What the task asks » The answer must consist of every line from the data that holds "file".
::: Dataset records :::
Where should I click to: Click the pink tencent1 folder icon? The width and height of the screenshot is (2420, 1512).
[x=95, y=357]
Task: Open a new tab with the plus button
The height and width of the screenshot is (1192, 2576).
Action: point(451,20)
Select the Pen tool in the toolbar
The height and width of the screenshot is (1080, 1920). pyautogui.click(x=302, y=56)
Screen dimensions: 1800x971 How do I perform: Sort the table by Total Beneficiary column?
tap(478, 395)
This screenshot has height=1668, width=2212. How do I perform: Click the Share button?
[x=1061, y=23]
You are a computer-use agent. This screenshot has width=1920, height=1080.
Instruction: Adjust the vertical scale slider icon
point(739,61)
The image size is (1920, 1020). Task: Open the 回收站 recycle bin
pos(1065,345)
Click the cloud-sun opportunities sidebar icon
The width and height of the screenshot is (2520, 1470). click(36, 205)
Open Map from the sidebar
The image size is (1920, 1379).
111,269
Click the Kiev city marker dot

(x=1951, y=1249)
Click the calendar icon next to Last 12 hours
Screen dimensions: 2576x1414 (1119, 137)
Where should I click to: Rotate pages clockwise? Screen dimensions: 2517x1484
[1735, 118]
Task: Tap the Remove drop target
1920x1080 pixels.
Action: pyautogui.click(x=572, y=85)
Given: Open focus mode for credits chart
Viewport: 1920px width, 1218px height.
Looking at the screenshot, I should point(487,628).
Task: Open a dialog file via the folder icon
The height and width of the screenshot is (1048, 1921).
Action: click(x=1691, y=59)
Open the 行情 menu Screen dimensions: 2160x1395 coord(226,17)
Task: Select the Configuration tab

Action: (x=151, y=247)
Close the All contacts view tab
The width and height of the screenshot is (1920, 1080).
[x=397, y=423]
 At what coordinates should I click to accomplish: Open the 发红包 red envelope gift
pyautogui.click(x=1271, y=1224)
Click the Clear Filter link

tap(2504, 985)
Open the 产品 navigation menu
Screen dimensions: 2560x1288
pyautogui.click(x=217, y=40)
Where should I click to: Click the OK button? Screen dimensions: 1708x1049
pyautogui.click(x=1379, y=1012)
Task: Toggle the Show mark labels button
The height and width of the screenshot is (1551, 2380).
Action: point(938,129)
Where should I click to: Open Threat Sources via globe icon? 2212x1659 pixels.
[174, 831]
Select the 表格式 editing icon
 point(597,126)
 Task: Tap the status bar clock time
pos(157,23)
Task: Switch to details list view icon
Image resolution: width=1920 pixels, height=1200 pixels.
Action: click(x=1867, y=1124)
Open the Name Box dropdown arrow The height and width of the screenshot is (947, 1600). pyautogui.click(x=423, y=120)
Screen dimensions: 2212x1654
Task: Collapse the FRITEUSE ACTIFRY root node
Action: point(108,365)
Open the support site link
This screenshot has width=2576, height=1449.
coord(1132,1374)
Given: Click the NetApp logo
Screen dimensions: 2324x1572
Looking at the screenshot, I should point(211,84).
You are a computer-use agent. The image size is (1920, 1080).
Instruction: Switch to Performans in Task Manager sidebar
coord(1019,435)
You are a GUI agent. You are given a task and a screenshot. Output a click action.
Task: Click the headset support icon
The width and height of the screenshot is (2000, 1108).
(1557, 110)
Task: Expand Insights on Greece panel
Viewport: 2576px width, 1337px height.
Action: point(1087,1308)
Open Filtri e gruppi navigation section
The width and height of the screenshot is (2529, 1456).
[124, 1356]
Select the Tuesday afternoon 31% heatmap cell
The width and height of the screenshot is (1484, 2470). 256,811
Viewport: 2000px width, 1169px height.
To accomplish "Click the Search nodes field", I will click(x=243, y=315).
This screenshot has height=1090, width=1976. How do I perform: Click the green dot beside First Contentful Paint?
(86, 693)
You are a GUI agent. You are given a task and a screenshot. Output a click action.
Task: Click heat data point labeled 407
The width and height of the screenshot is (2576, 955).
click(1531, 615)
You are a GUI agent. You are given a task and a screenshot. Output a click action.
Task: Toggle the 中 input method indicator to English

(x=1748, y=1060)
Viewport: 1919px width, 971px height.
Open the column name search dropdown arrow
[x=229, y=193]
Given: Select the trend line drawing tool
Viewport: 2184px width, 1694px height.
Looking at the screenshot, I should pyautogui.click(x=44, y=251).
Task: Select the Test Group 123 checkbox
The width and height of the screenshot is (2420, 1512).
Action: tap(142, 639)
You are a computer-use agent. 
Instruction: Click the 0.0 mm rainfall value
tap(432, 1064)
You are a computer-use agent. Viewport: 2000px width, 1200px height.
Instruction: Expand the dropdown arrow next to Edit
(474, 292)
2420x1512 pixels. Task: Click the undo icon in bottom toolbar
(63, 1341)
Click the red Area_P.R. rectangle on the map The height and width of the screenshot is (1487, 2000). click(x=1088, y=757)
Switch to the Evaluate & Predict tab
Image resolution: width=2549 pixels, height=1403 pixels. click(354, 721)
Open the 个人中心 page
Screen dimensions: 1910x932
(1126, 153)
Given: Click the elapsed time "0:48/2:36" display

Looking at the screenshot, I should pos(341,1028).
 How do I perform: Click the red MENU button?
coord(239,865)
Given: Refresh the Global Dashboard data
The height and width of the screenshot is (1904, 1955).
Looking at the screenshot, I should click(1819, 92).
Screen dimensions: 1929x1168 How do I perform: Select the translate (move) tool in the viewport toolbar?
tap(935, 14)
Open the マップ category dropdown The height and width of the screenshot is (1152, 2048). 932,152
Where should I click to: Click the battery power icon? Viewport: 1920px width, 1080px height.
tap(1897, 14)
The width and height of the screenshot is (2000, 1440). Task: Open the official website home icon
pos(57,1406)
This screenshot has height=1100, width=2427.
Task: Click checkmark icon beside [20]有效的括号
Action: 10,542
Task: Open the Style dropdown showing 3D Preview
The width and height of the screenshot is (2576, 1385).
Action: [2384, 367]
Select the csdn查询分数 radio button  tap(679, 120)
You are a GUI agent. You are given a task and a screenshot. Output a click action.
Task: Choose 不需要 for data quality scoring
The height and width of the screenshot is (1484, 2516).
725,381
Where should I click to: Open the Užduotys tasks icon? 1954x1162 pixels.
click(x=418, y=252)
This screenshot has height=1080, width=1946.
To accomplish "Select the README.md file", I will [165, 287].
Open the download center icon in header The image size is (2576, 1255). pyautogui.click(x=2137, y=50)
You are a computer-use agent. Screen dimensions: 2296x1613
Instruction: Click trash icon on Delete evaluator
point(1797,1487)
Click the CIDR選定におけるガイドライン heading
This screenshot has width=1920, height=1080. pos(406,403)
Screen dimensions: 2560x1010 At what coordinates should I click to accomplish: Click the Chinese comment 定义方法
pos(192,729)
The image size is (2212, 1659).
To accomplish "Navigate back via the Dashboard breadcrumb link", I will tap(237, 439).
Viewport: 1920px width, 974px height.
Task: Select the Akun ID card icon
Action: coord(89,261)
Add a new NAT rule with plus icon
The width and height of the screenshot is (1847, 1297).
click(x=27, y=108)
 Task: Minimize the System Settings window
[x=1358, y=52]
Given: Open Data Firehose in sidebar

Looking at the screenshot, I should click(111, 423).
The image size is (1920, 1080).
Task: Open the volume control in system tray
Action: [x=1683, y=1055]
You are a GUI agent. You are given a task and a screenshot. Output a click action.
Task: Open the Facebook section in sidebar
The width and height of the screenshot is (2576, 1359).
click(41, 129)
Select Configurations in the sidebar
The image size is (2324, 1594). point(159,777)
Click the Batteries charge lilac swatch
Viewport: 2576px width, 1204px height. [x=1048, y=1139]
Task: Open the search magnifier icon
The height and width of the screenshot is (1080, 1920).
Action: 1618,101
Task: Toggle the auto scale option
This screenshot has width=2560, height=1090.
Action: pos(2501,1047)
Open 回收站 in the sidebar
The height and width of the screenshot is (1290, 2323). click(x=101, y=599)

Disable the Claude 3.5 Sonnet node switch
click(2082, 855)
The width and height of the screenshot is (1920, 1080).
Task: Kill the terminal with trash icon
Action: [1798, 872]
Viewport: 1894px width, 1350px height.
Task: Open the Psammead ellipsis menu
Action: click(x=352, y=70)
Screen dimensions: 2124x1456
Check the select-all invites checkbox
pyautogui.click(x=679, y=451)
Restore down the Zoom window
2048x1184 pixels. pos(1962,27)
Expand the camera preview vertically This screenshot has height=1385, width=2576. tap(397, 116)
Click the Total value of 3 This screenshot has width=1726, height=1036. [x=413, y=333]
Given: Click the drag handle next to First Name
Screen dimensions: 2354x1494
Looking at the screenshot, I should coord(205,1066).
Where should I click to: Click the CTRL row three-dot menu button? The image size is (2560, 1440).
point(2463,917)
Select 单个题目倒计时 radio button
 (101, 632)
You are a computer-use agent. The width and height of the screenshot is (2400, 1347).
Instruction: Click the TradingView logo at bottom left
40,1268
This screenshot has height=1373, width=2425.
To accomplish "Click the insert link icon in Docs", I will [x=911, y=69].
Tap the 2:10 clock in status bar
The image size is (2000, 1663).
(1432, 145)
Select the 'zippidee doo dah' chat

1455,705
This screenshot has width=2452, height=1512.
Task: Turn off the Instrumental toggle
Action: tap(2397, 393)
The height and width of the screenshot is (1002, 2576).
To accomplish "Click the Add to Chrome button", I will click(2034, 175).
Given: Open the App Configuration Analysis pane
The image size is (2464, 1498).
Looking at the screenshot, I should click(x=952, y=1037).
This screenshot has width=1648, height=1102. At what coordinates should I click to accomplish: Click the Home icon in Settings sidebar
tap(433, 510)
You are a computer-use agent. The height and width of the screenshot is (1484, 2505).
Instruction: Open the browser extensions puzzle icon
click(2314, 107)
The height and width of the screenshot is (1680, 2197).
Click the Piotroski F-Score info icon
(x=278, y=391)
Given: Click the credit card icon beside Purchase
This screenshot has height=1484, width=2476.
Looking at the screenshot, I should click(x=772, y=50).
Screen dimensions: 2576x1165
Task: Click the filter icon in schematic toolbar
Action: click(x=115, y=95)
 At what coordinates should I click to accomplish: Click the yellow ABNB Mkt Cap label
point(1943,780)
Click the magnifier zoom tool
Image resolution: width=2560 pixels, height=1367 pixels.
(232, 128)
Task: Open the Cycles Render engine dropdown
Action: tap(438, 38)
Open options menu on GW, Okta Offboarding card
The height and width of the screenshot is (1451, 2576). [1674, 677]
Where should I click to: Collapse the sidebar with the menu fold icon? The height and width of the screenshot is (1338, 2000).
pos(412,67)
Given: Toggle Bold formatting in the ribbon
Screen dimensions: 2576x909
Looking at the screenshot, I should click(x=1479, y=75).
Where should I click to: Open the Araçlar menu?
:::
Solution below »
Task: Open a dialog file via the folder icon
To accomplish "Select the README.md file", I will [165, 287].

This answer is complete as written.